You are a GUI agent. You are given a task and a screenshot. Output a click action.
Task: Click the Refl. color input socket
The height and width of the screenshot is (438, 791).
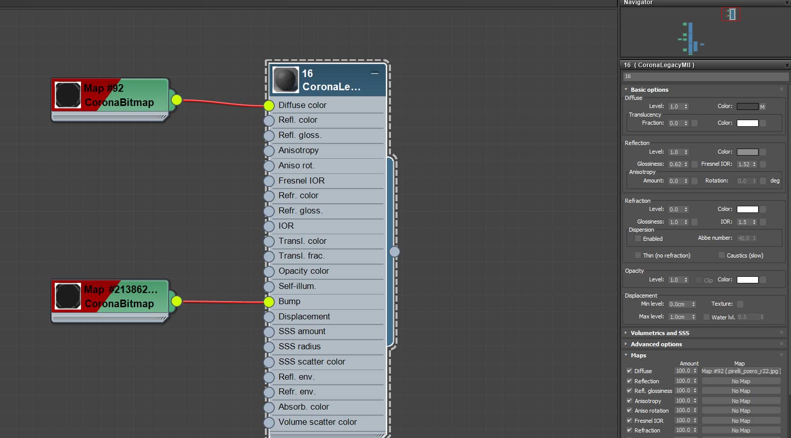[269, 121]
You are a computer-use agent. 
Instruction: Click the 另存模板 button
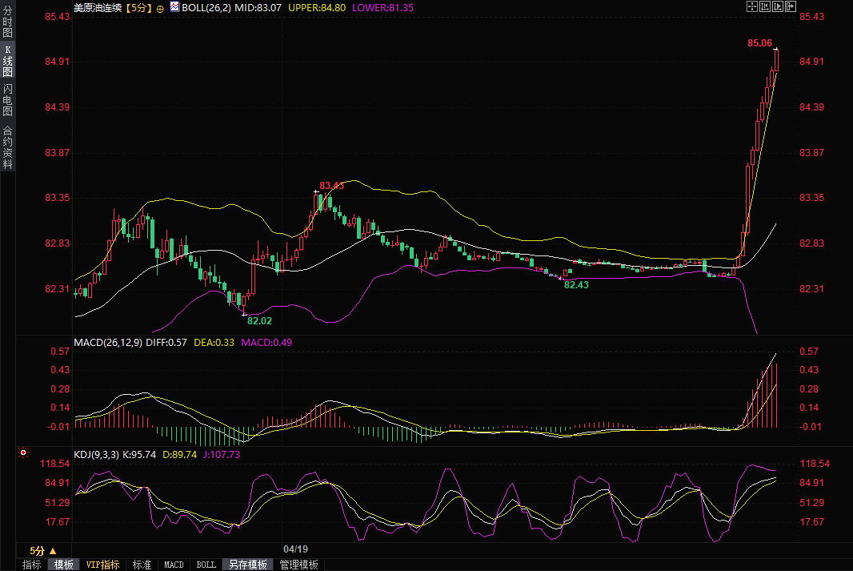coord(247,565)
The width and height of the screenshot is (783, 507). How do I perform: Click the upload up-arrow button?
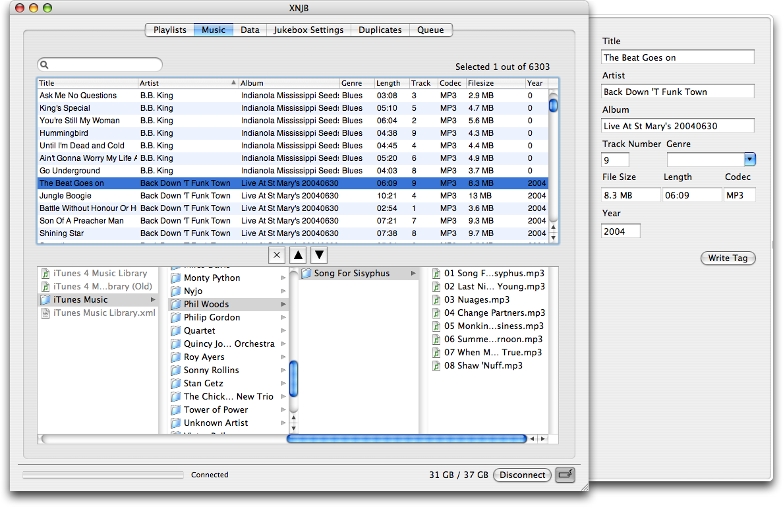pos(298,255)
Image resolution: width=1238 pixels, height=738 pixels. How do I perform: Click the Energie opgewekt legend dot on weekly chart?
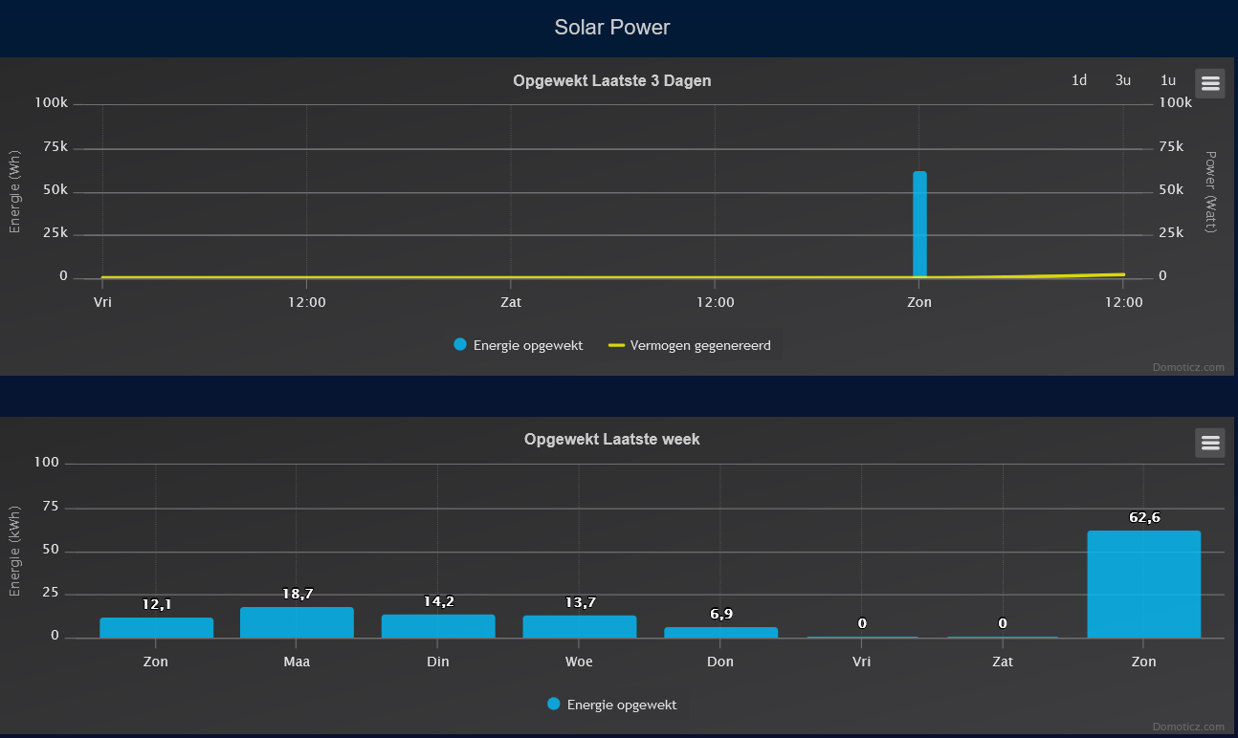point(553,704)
◇ ◇ ◇ ◇ ◇
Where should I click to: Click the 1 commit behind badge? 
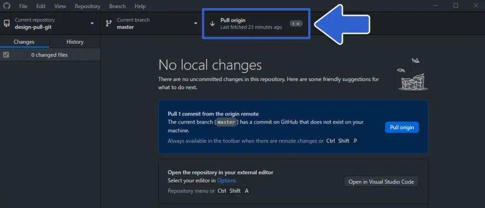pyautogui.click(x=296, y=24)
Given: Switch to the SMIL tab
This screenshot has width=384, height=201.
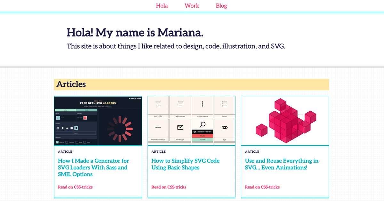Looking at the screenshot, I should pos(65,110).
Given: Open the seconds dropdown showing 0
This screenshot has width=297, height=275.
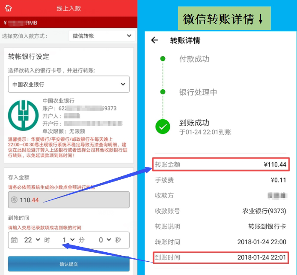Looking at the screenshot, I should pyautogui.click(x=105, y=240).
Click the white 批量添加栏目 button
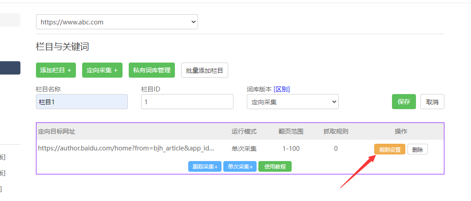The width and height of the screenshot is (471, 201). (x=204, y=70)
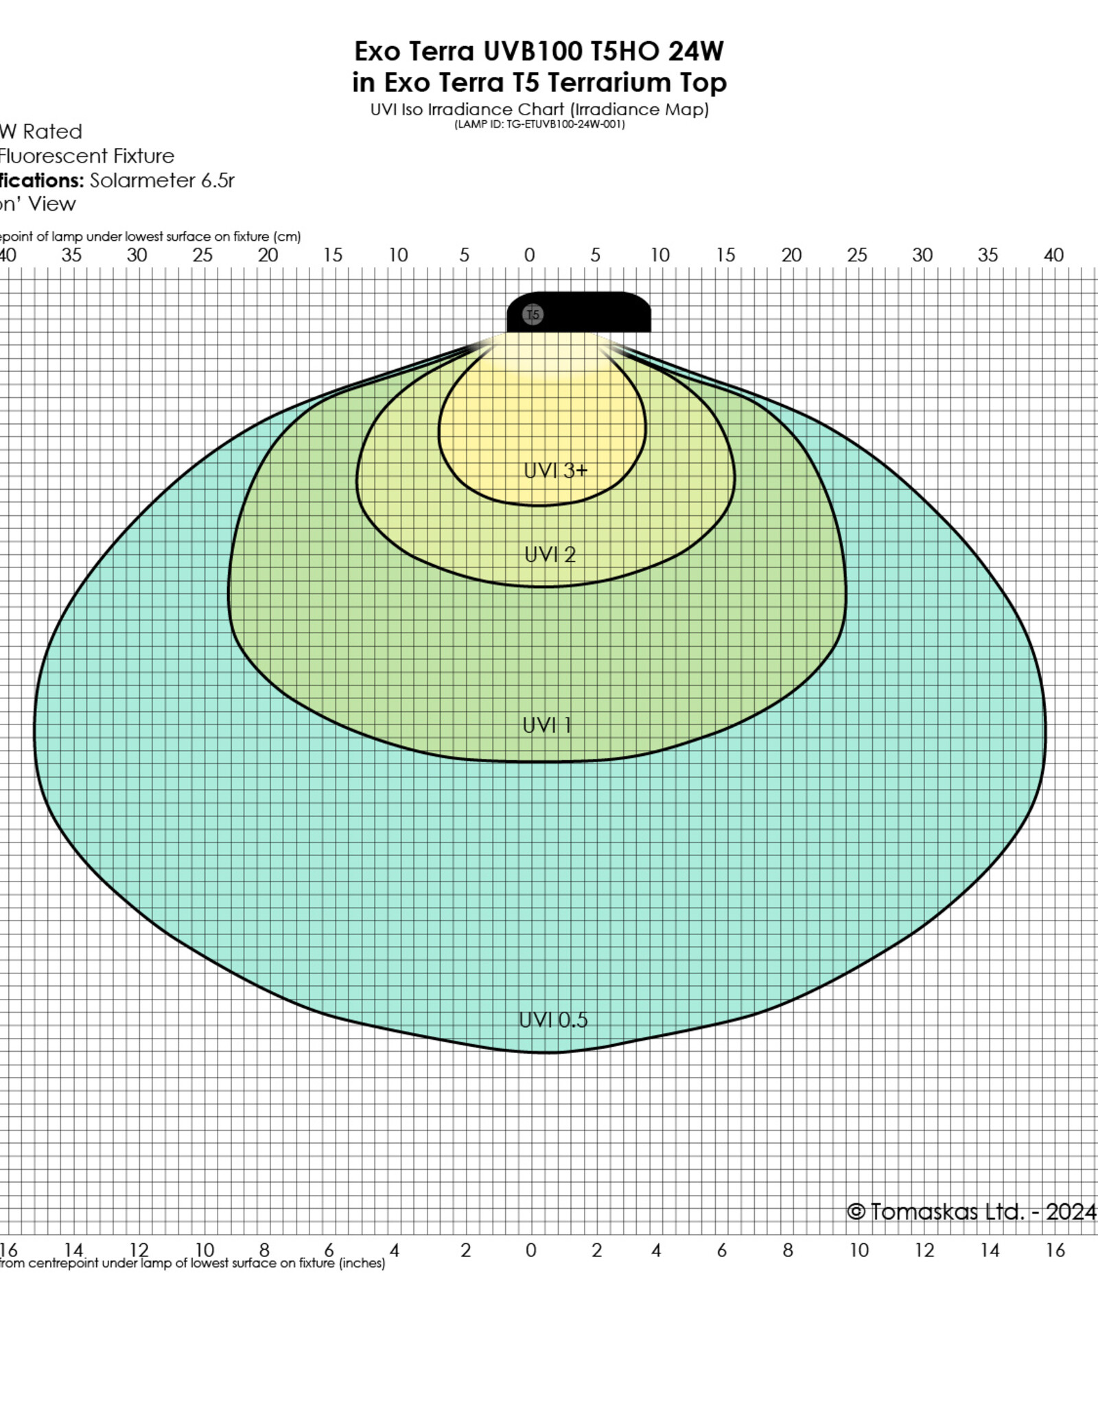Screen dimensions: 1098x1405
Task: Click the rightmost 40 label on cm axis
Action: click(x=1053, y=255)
◇ ◇ ◇ ◇ ◇
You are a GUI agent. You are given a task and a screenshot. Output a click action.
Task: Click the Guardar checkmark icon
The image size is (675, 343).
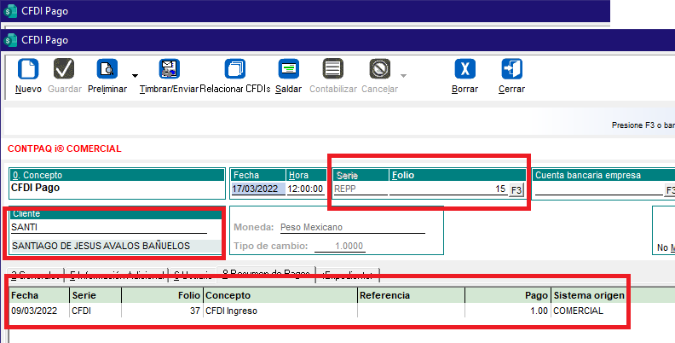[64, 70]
◇ ◇ ◇ ◇ ◇
Work to complete.
Quote the records from the line containing "Where should I" through the line containing "Action: click(x=1053, y=255)", both lines included, leaving the pictures out of your answer.

Full output.
Where should I click to: Click the 1 commit behind badge? 
pyautogui.click(x=296, y=24)
Given: Switch to the SMIL tab
This screenshot has width=384, height=201.
Looking at the screenshot, I should pos(65,110).
Given: Open the seconds dropdown showing 0
This screenshot has width=297, height=275.
Looking at the screenshot, I should pyautogui.click(x=105, y=240).
Click the white 批量添加栏目 button
The width and height of the screenshot is (471, 201). (x=204, y=70)
Screen dimensions: 1098x1405
Task: Click the rightmost 40 label on cm axis
Action: click(x=1053, y=255)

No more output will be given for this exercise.